— begin Given entries —

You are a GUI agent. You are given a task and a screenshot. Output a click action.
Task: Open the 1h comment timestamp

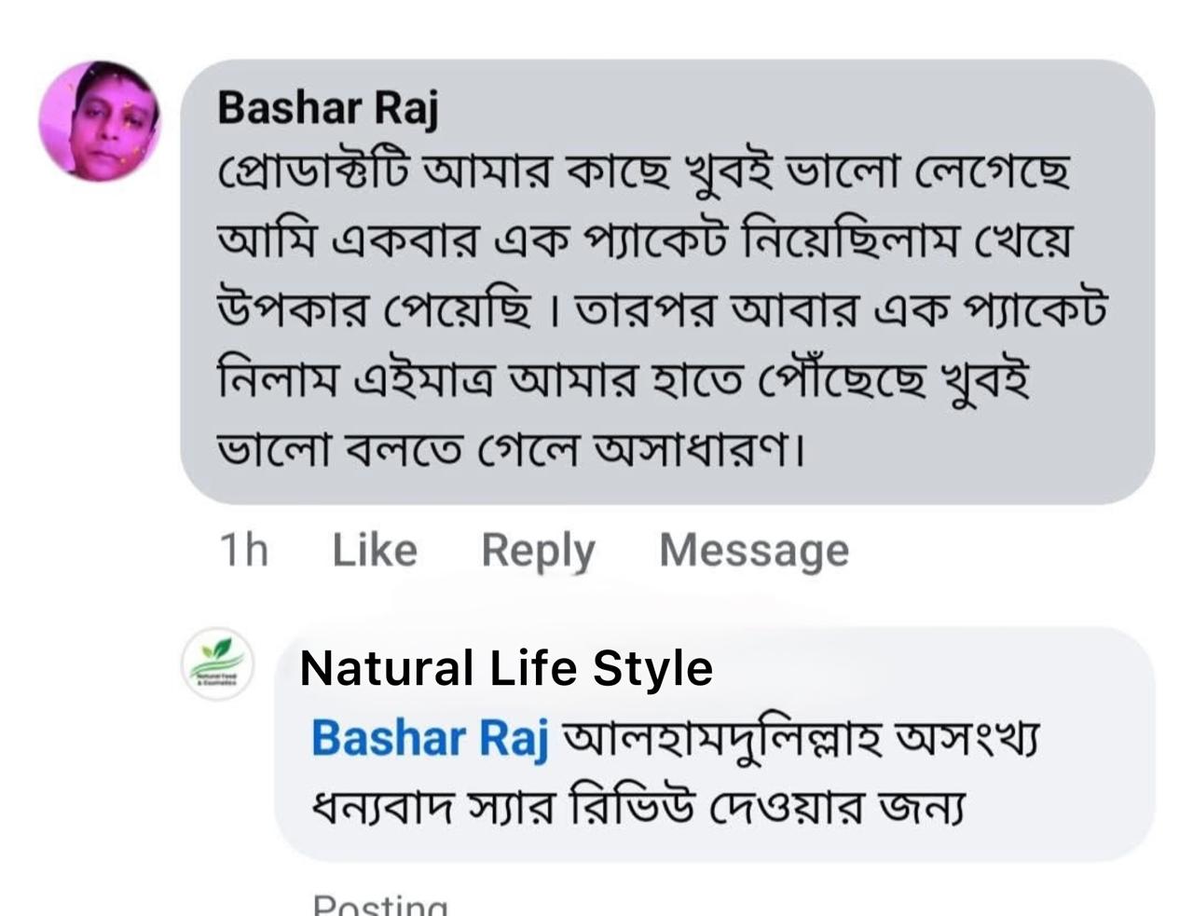tap(243, 550)

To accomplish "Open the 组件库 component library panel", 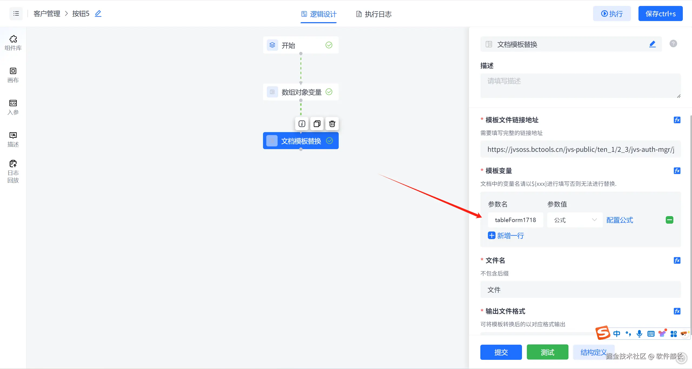I will click(13, 43).
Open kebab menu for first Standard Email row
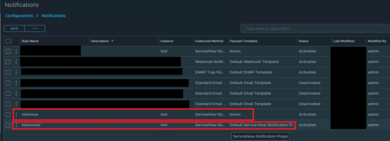The image size is (390, 141). 16,83
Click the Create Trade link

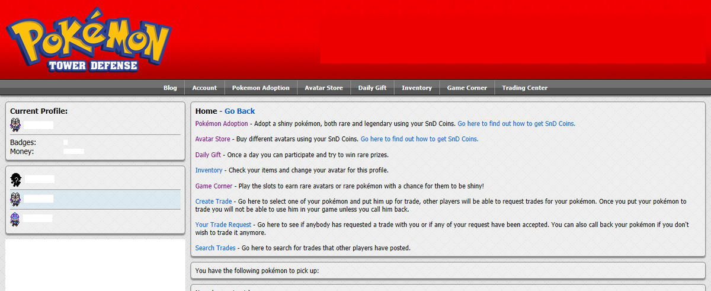tap(213, 202)
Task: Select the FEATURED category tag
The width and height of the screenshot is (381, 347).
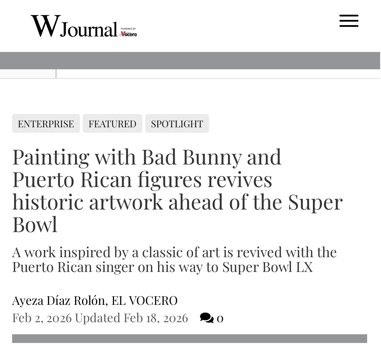Action: tap(112, 124)
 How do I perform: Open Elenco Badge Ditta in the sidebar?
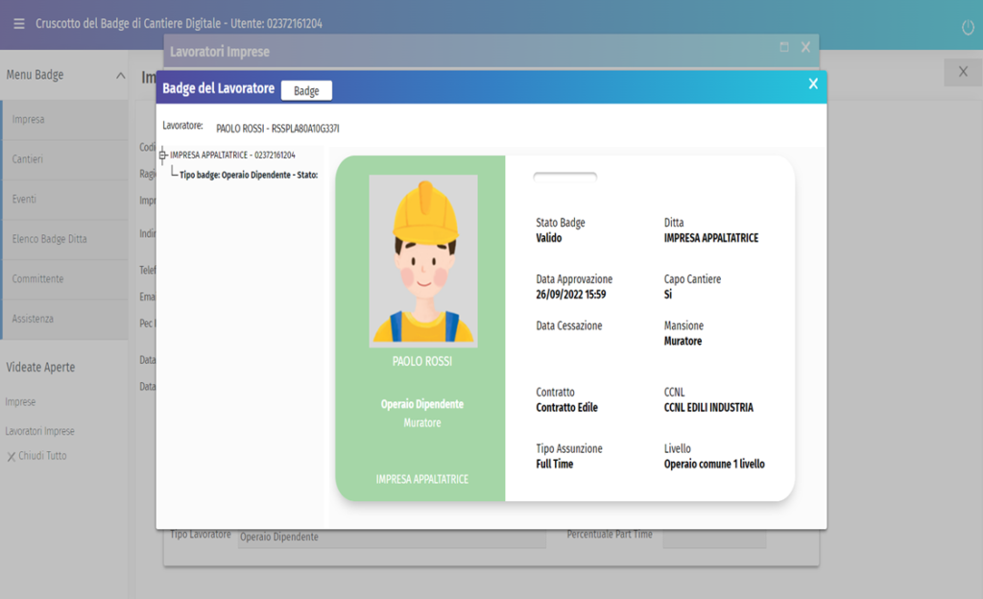point(50,239)
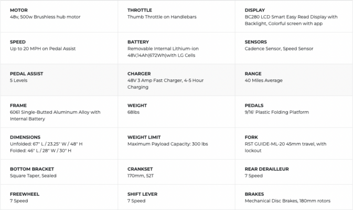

— end Given entries —

◆ **What you have to do**
Reproduce the lines of the records running from the line that contains "How do I perform: Open" through the end of the records, both ends included, and leave the pictures out of the answer.

◆ **Answer for this exercise**
 How do I perform: Open Elenco Badge Ditta in the sidebar?
point(50,239)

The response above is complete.